Au delà des agriculteurs, les Etats généraux ont rassemblé l’ensemble de la filière alimentaire : industriels, distributeurs, associations de consommateurs et organisations environnementales. A l’heure du bilan, tous les participants s’accordent à dire que la méthode a été fructueuse et que les idées ont fusé, mais maintenant ils attendent la mise en musique de leur travail : c’est-à-dire des mesures concrètes, notamment sur le plan budgétaire et fiscal, pour permettre à l’agriculture et l’agroalimentaire français d’opérer une transition environnementale tout en continuant à vivre de leur production.

Le responsable agriculture du WWF, Arnaud Gauffier, trouve ainsi « intéressantes » les conclusions de l’atelier sur la transition agro-écologique « car on a de grandes mesures qui fixent un cap », avec notamment « une obligation de résultats sur le plan de réduction des phytosanitaires Ecophyto II, c’est-à-dire que les porteurs de projets soient redevables des résultats de leur projet ».

Une trentaine de « plans de filières »

Le gouvernement souhaite en effet renforcer la gouvernance de ce plan Ecophyto II, lancé sous le gouvernement précédent, pour une « exigence de résultat réaffirmée », selon une source gouvernementale. Mais, « il nous faut des actions et des moyens pour les mettre en œuvre », prévient M. Gauffier.

Pour l’instant, le gouvernement a stipulé que le texte de loi comportera un article pour instituer une séparation entre le conseil et la vente des produits phytosanitaires dans les coopératives, afin de réguler les ventes de pesticides.

En ce qui concerne les 5 milliards d’euros dévolus à l’investissement agricole dans le plan gouvernemental de 50 milliards annoncé après l’élection d’Emmanuel Macron, les arbitrages seront faits début 2018, une fois que le gouvernement aura décortiqué la trentaine de « plans de filières » demandés aux interprofessions agricoles.

Du bio et moins de gâchis

Les Etats généraux ont aussi lancé les bases d’un plan de développement de l’agriculture bio, qui devrait être annoncé au premier trimestre par le gouvernement, critiqué pour avoir supprimé des aides aux agriculteurs biologiques. Le délit de maltraitante animale sera également étendu aux abattoirs. « Dans le projet de loi est accroché un article étendant au pénal les mauvais traitements sur animaux lors du transport d’animaux vivants et dans l’industrie alimentaire, notamment les abattoirs », a indiqué une source gouvernementale, précisant que « la création de ce délit sera inscrite dans le code rural ».
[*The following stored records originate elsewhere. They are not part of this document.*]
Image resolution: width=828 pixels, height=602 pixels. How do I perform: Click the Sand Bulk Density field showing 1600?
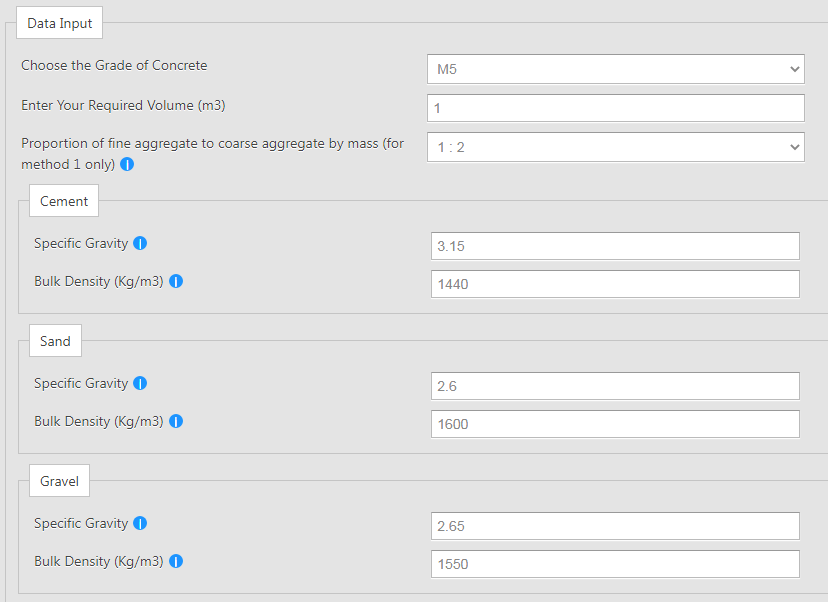pyautogui.click(x=614, y=423)
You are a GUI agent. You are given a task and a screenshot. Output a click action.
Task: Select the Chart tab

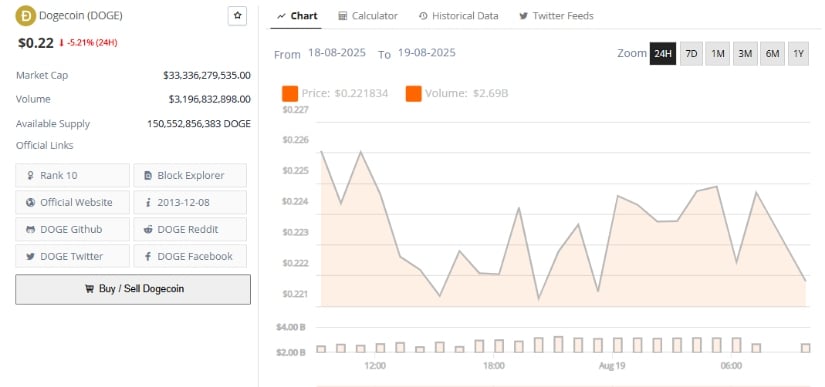pos(297,16)
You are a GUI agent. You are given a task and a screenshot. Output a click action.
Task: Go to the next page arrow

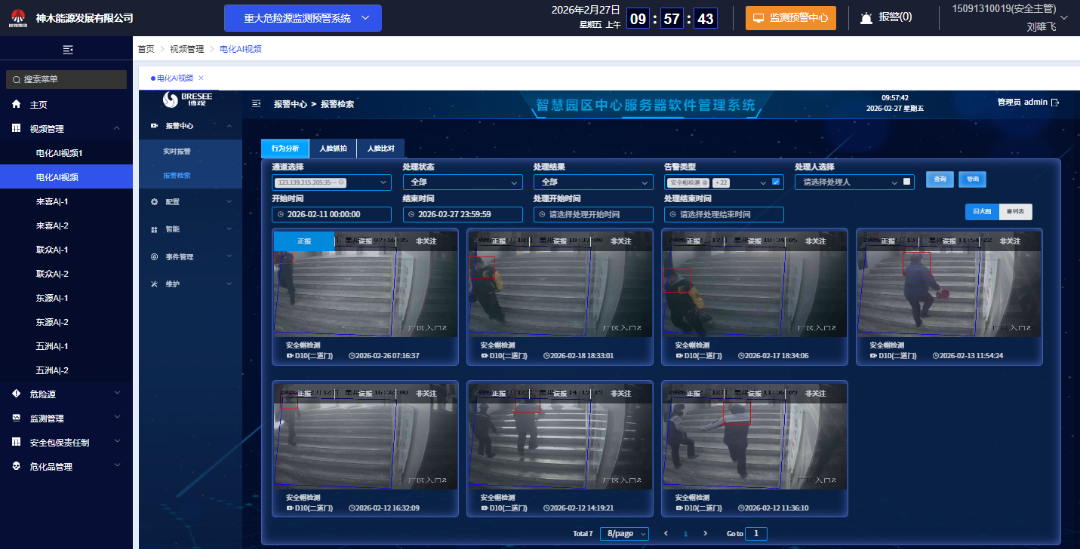705,534
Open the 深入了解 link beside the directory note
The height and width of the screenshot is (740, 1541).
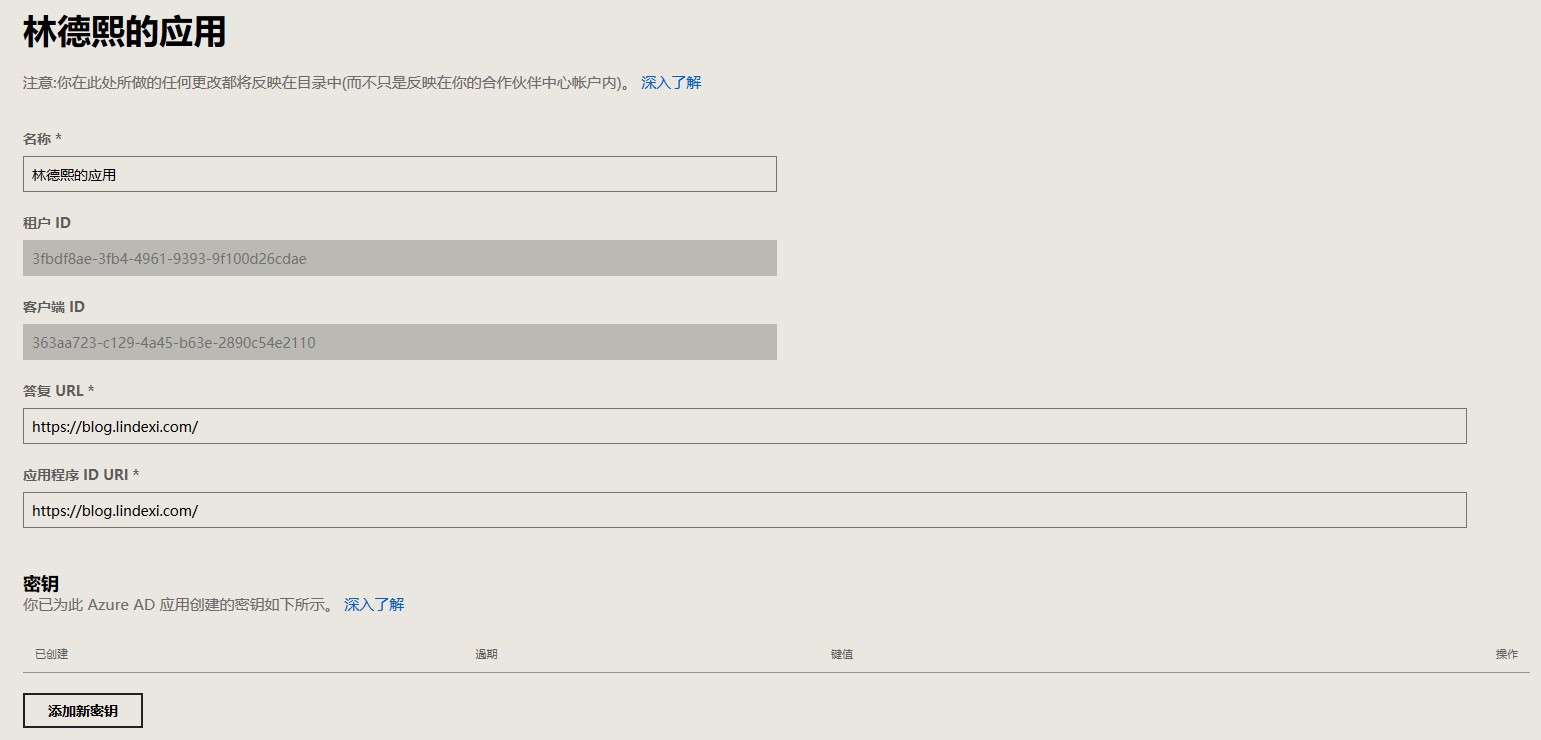tap(671, 83)
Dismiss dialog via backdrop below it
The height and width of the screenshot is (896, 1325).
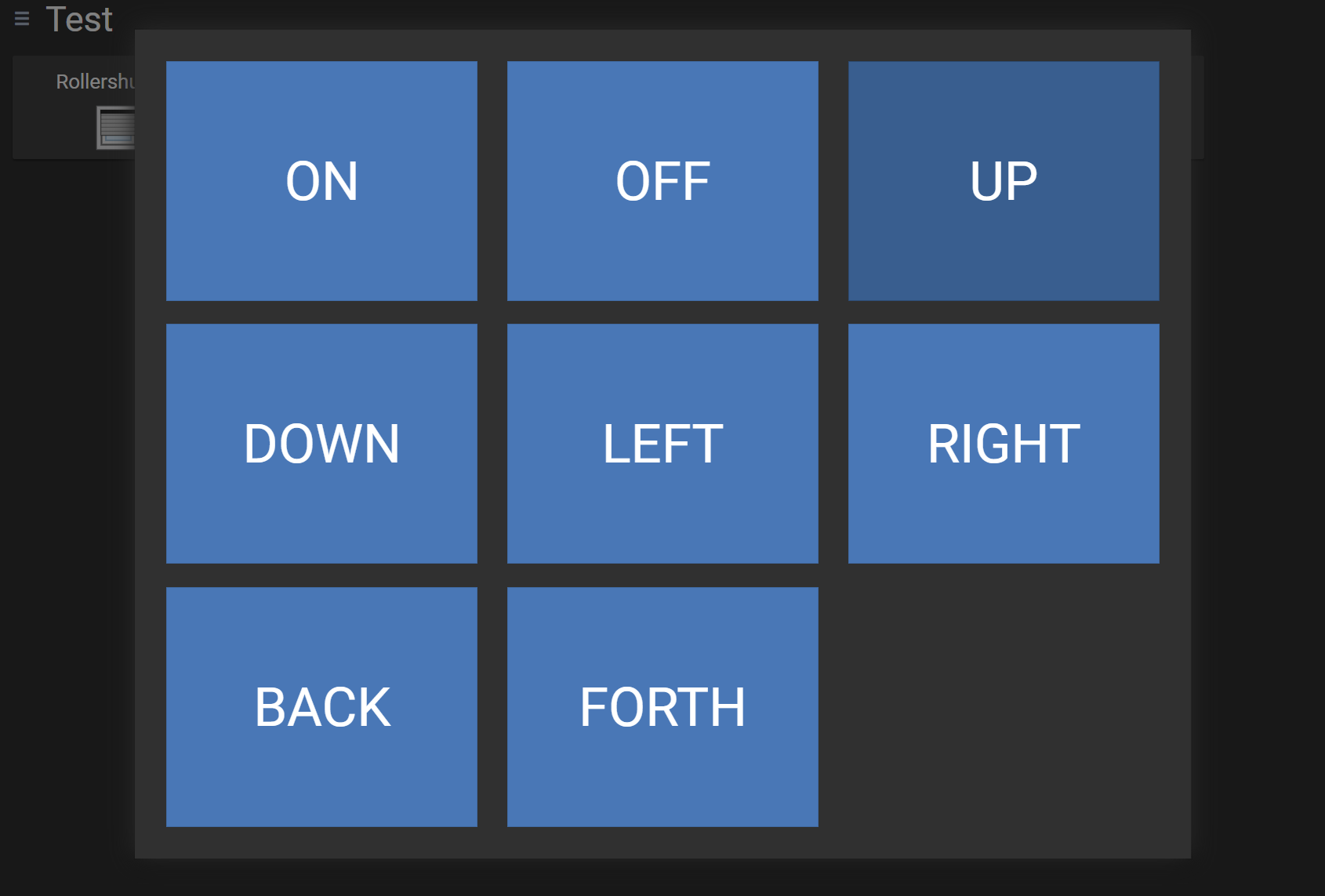pyautogui.click(x=662, y=878)
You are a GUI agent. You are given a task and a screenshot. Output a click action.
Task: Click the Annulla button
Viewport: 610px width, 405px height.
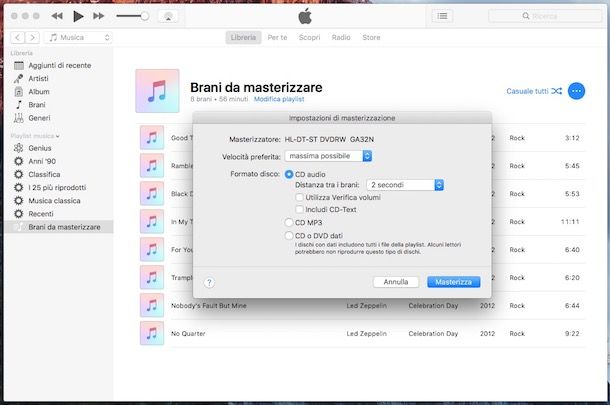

Les cantines d’entreprises, d’hôpitaux, de lycées ou de maisons de retraite, ainsi que l’industrie agroalimentaire vont devoir lutter contre le gaspillage en étant contraints, comme les supermarchés, de donner leurs denrées consommables et non consommées à des associations caritatives, a-t-on appris de source gouvernementale jeudi.

Le gouvernement, qui doit inscrire cet objectif dans la loi sur l’alimentation attendue au premier trimestre 2018, prévoit de présenter dans le même temps un plan « Ambition bio » pour développer l’agriculture biologique en France, a ajouté la même source, en réaffirmant l’objectif fixé par Emmanuel Macron de parvenir d’ici 2022 – dans la restauration collective – à 50 % de produits soit bio, soit portant un signe de qualité, soit locaux.